● CONSIGNE: Recopiez fidèlement le passage de l'extrait proposé ci-dessous en commençant à « Ici il s’avère » et en terminant à « Brexit par contre. ».

++++ EXTRAIT PROPOSÉ

Quand l’Europe improvise, un grand témoin
Intellectuel et acteur de l’Europe
Philosophe de formation, Luuk van Middelaar a reçu le prix du livre européen en 2012 pour Le passage à l’Europe (Gallimard, 2012) qui narrait la naissance et l’expansion de l’Union Européenne, tant vilipendée aujourd’hui par la classe politique, en France et dans le reste du continent européen. En 2009, il a rejoint le cabinet d’Herman Van Rompuy, alors président du conseil européen (on lui connaît aussi un passage comme conseiller de Frits Bolkeistein, auteur d’une directive qui fut critiquée à juste titre dans les années 2000). Voici un livre tiré de son expérience auprès de Van Rompuy face aux arcanes européennes, à la fois témoignage et essai.
La révélation par les crises?
Luuk van Middelaar a divisé son ouvrage en deux parties. La première raconte finalement comment l’Union Européenne a fait face aux crises : dette grecque, crise de l’euro, Brexit, migrants, et élection de Trump. Là, il donne un récit soigné, plein de détails pour le néophyte des congrès bruxellois, des réunions et des sommets, qui aide à comprendre comment chaque dirigeant a pris conscience du destin partagé et notre auteur est proche du lyrisme :
Dans ce jeu, “responsabilité” et “solidarité” produisent un écho qui n’a guère d’équivalent : d’une part sur chacune d’elles une vision d’avenir et les intérêts d’un groupe, d’autre part, car leur conjonction génère une relation féconde. La solidarité et la responsabilité sont le même équilibre dynamique que les couples “le tout et la partie” et “l’unité et la diversité”. Leur interaction fournit donc un langage qui permet à une union d’état membres de se comprendre en tant qu’unité en mouvement et grâce auquel ils peuvent appréhender tout en improvisant, dans un équilibre sans cesse renouvelé, les évènements qu’amène l’impondérable futur. »
Alors à ce stade on s’interroge. Est-ce la naissance d’un nouveau langage auquel nous, pauvres provinciaux français, captons que dalle ? Heureusement, notre auteur est plus clair lorsqu’il évoque l’automne 2011 :
A l’automne 2011, la zone euro pratiquait une forme dure de politique de la crise : le remplacement des gouvernements faibles. Non dans les urnes, mais à travers des pressions politiques et financières dont la teneur échappait au public. »
Ici il s’avère que l’UE, Sarkozy et Hollande, ont manœuvré pour écarter Papandréou en Grèce et Berlusconi en Italie. Bien. Sans repasser par la case élections, juste par un vote du parlement national. Au passage, on comprend en filigrane que Sarkozy avait bien plus d’envergure et d’impact que son successeur… Pas difficile me direz-vous mais tout de même accablant. En tout cas, van Middelaar ne se prononce à aucun moment sur le fond : efficience ou non de la règle des 3% de déficit, des plans d’austérité et de leur dégâts (montée des suicides en Grèce par exemple). Il décrit le système, le critique mais ne le remet pas en question… il est plus pertinent sur la crise des migrants (un diktat allemand menant à un désastre) ou le Brexit par contre.

++++++++
++++ DONNÉES SOURCES

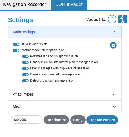Turn off Detect cross domain leaks
This screenshot has width=129, height=137.
pyautogui.click(x=25, y=81)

++++++++

● CORRIGÉ DE L'EXERCICE:
Ici il s’avère que l’UE, Sarkozy et Hollande, ont manœuvré pour écarter Papandréou en Grèce et Berlusconi en Italie. Bien. Sans repasser par la case élections, juste par un vote du parlement national. Au passage, on comprend en filigrane que Sarkozy avait bien plus d’envergure et d’impact que son successeur… Pas difficile me direz-vous mais tout de même accablant. En tout cas, van Middelaar ne se prononce à aucun moment sur le fond : efficience ou non de la règle des 3% de déficit, des plans d’austérité et de leur dégâts (montée des suicides en Grèce par exemple). Il décrit le système, le critique mais ne le remet pas en question… il est plus pertinent sur la crise des migrants (un diktat allemand menant à un désastre) ou le Brexit par contre.